A recent poll found that more Mainers approve of the governor's job performance this year than did last year. With a margin of error of four percent, 47 percent of Mainers like LePage's activities, according to Critical Insights. But 40 percent still don't — and even so, people are evenly split on whether the state is going in the right direction, or on the wrong track. In our tenth Gubernatorial Scorecard, here's a sampling of what the gov's been up to — whether you like it or not.
FEEDING GAME | LePage and his wife have spearheaded a series of Blaine House food drives, generating donations for Maine homeless shelters. It's provided LePage an opportunity to remind the public of his rough childhood, as well as perhaps combat impressions that he's a heartless, uncaring conservative who wants to slash welfare and unemployment benefits in the middle of a recession.

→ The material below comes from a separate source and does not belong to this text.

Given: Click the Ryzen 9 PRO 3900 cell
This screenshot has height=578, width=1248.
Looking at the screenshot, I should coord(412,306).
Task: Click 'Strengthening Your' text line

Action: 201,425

POLITICS • He gets to play a generous character on TV, even if not in real life | 10/10
POLICY • Helping the needy is always good; doing it in off time would be better if he did it while working too | 6/10
RETIREMENT GAME | The governor wants to cut income taxes on retiree pensions, at a cost to (other) taxpayers of $93 million. Where he's coming up with the money remains unclear, as does the reasoning behind taxing something his union-busting policies appear to treat as a luxury.

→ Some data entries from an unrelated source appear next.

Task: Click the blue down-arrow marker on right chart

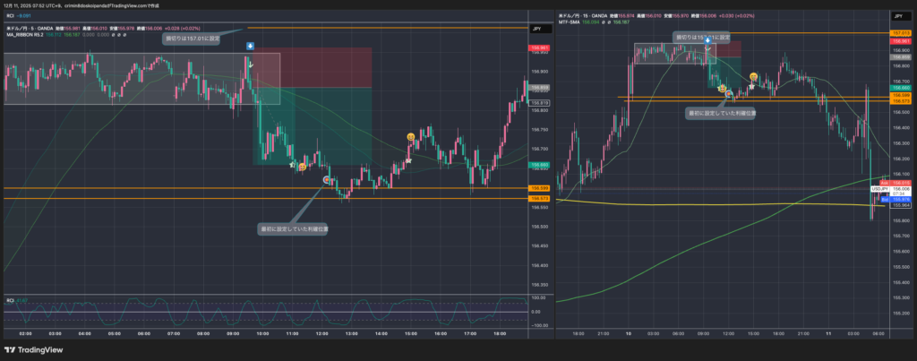Action: pyautogui.click(x=707, y=42)
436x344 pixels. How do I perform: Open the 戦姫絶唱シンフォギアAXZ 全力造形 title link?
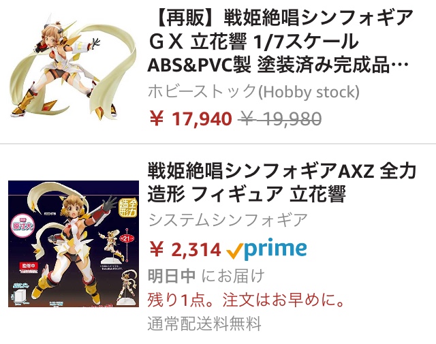pyautogui.click(x=281, y=182)
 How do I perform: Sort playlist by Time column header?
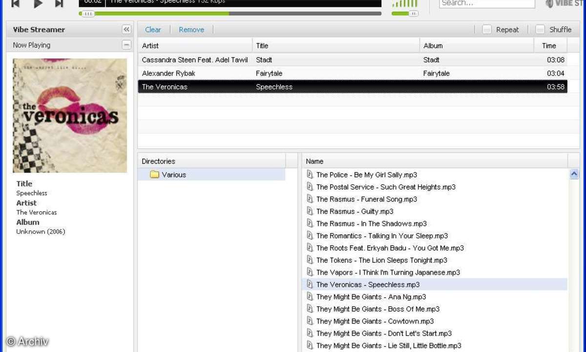pos(549,45)
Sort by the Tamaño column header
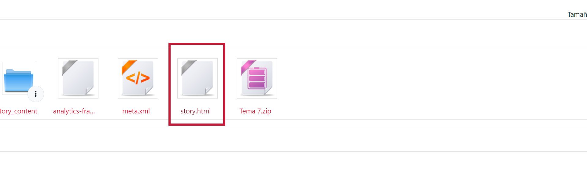Image resolution: width=587 pixels, height=172 pixels. coord(577,14)
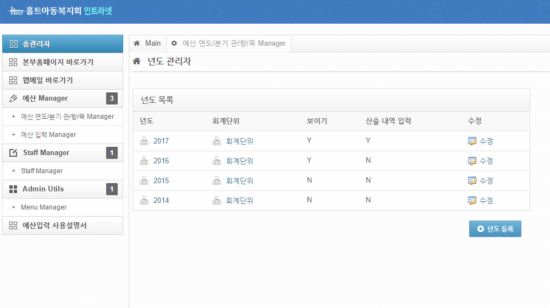Viewport: 550px width, 308px height.
Task: Expand the Staff Manager menu group
Action: [46, 153]
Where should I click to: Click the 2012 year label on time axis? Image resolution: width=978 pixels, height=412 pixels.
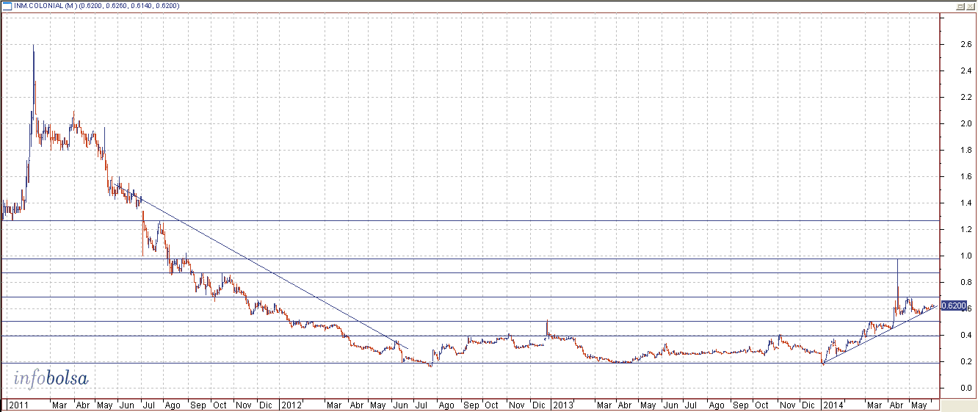tap(291, 405)
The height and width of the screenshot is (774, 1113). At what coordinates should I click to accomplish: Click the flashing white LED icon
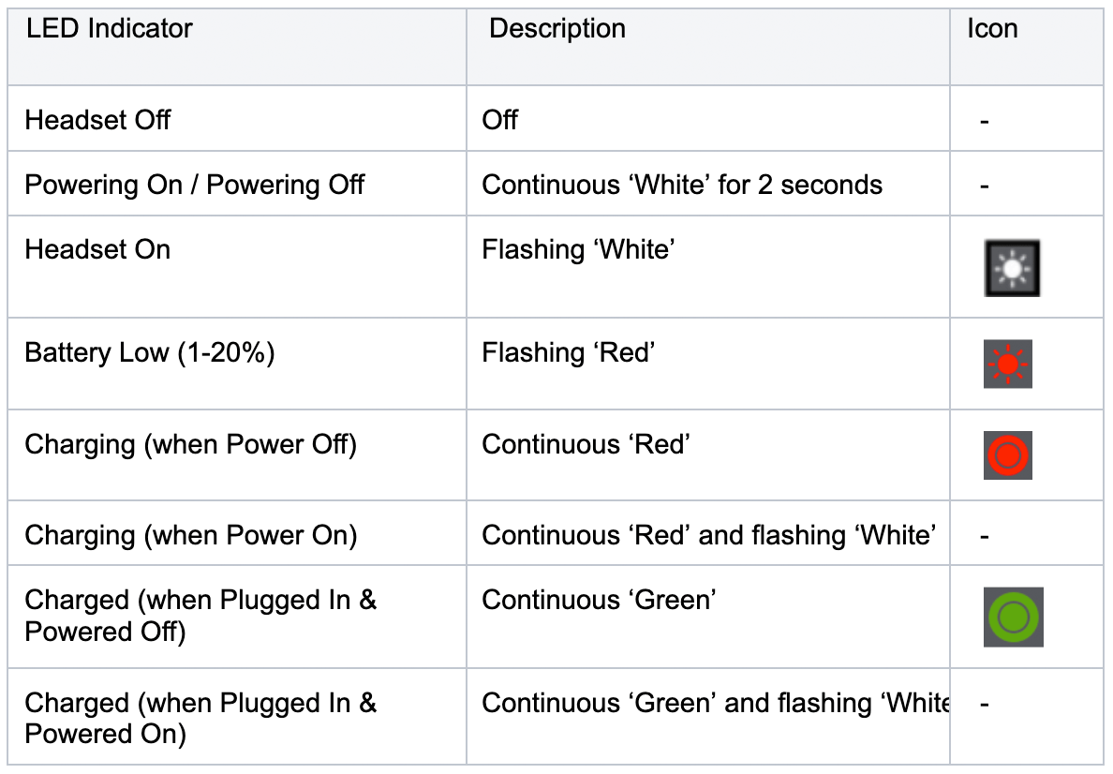pyautogui.click(x=1012, y=268)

POLITICS • Playing to elderly voters is always a good thing in Maine | 10/10
POLICY • Pension-earning Mainers may soon be among the richest of us all | 4/10
ENERGY GAME | LePage has joined the bandwagon of politicos plumping for expanding Maine's use of natural gas in homes and businesses, saying the state's effort to bring natural gas to the mills in Millinocket and East Millinocket was key to their sale and reopening. While his rhetoric was characteristically confusing ("I'm for renewable fossil fuels," the old coot said), LePage has followed others' lead to something that could make a serious improvement in Maine's economy.

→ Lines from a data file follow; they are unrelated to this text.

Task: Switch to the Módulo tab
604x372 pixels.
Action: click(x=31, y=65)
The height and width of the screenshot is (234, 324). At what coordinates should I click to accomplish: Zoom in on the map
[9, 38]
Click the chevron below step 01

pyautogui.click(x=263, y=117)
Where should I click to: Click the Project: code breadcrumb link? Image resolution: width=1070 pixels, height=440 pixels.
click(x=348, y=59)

POLITICS • Another confusing GOPer in favor of state subsidies for business; but he said the word "jobs," so it's okay | 6/10
POLICY • Natural gas is cheap and plentiful, and it's not too foreign | 9/10
EDUCATION GAME | Continuing his feud with the state teachers' union, LePage said he would put funds in his budget for teacher training only to match similar investments by the union itself. The union says it already does some teacher training, and wants to talk more about expanding its program with state help.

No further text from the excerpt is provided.